# trunk release



## Inspectadeck24 (Jan 14, 2004)

The trunk release latch on my car isnt working for some reason. So if i want to open the trunk i have to go back with the key to open it. I was wondering if anyone knew how to fix that or whats wrong? thanks


----------



## G_Funk013 (Jul 9, 2002)

I cant open my trunk from the inside either. What you might want to check is where the cable connects to the trunk lock. Get someone to pull the lever and see if it does anything on the lock.

Another suggestion is to maybe follow the cable from the lever to the lock to see if there is anything wrong.


----------



## Inspectadeck24 (Jan 14, 2004)

i just tried having someone pull the lever and i looked at the lock and everything seemed to work fine. The cable pulled the lock. Anyother ideas?


----------



## G_Funk013 (Jul 9, 2002)

Have you tried to see if the switch on the lock is hitting the latch on the trunk? I think that is the problem with my trunk cable. I had a slight problem with my gas door not opening when I pulled the lever. I would have to push the bottom left of the door and pull the lever to open it. I found that the problem was that the upper right side was going in too far, so I just hit the bottom left which straightened it up, and it works good now. That may be the same with the trunk.

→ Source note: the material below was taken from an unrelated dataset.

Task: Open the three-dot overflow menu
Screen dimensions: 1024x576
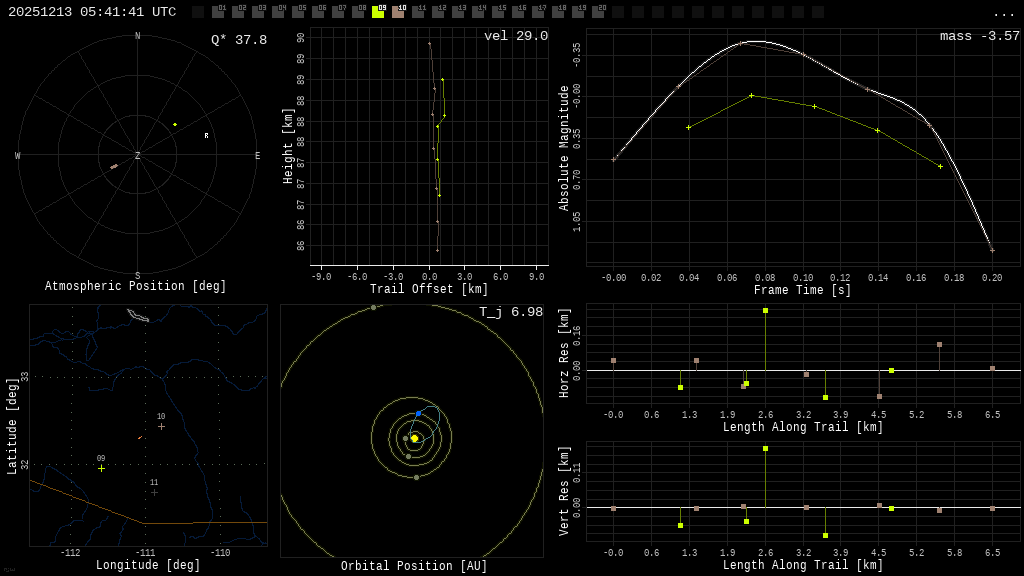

I go on Spring Break next week so Ill look for some other solutions.


----------



## Inspectadeck24 (Jan 14, 2004)

how would i check that


----------



## Inspectadeck24 (Jan 14, 2004)

i got it thanks


----------



## G_Funk013 (Jul 9, 2002)

Inspectadeck24 said:


> i got it thanks


You fixed it? If so how?


----------



## Inspectadeck24 (Jan 14, 2004)

I fixed it but im not really sure what was wrong but i just pulled the lock up and for some reason it worked. I think it just got pushed down somehow.


----------